=== Exercise instructions ===
For each line below, print it again exactly as shown.

[Saved data entries]
_____
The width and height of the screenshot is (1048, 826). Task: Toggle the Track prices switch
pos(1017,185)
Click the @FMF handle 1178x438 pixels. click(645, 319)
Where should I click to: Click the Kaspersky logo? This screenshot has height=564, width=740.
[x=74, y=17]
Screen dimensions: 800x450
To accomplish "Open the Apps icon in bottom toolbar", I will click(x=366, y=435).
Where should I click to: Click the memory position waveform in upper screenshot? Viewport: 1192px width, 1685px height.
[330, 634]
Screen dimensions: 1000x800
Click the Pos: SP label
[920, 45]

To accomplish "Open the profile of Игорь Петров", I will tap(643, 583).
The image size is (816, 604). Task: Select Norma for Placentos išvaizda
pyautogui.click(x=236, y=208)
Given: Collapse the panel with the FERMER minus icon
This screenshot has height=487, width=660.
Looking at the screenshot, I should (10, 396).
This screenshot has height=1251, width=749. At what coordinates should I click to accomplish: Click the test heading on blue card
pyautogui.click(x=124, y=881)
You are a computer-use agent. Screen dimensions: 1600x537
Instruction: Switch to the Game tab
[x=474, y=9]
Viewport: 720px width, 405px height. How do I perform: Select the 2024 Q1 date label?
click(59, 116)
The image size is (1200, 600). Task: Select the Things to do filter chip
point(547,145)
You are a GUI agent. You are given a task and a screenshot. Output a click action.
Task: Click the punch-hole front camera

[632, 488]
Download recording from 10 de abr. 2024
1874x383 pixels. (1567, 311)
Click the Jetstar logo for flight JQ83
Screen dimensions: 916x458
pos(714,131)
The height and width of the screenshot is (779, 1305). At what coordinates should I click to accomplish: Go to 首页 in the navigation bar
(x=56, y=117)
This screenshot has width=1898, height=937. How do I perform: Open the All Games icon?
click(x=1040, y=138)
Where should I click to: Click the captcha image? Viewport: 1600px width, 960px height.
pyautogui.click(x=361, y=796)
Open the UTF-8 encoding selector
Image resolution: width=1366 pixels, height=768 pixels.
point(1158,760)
_____
=== Output of the task ===
The width and height of the screenshot is (1048, 826). Task: Toggle the Track prices switch
pos(1017,185)
Click the @FMF handle 1178x438 pixels. click(645, 319)
Where should I click to: Click the Kaspersky logo? This screenshot has height=564, width=740.
[x=74, y=17]
Screen dimensions: 800x450
To accomplish "Open the Apps icon in bottom toolbar", I will click(x=366, y=435).
Where should I click to: Click the memory position waveform in upper screenshot? Viewport: 1192px width, 1685px height.
[330, 634]
Screen dimensions: 1000x800
Click the Pos: SP label
[920, 45]

To accomplish "Open the profile of Игорь Петров", I will tap(643, 583).
The image size is (816, 604). Task: Select Norma for Placentos išvaizda
pyautogui.click(x=236, y=208)
Given: Collapse the panel with the FERMER minus icon
This screenshot has height=487, width=660.
Looking at the screenshot, I should (10, 396).
This screenshot has height=1251, width=749. At what coordinates should I click to accomplish: Click the test heading on blue card
pyautogui.click(x=124, y=881)
You are a computer-use agent. Screen dimensions: 1600x537
Instruction: Switch to the Game tab
[x=474, y=9]
Viewport: 720px width, 405px height. How do I perform: Select the 2024 Q1 date label?
click(59, 116)
The image size is (1200, 600). Task: Select the Things to do filter chip
point(547,145)
You are a GUI agent. You are given a task and a screenshot. Output a click action.
Task: Click the punch-hole front camera

[632, 488]
Download recording from 10 de abr. 2024
1874x383 pixels. (1567, 311)
Click the Jetstar logo for flight JQ83
Screen dimensions: 916x458
pos(714,131)
The height and width of the screenshot is (779, 1305). At what coordinates should I click to accomplish: Go to 首页 in the navigation bar
(x=56, y=117)
This screenshot has width=1898, height=937. How do I perform: Open the All Games icon?
click(x=1040, y=138)
Where should I click to: Click the captcha image? Viewport: 1600px width, 960px height.
pyautogui.click(x=361, y=796)
Open the UTF-8 encoding selector
Image resolution: width=1366 pixels, height=768 pixels.
point(1158,760)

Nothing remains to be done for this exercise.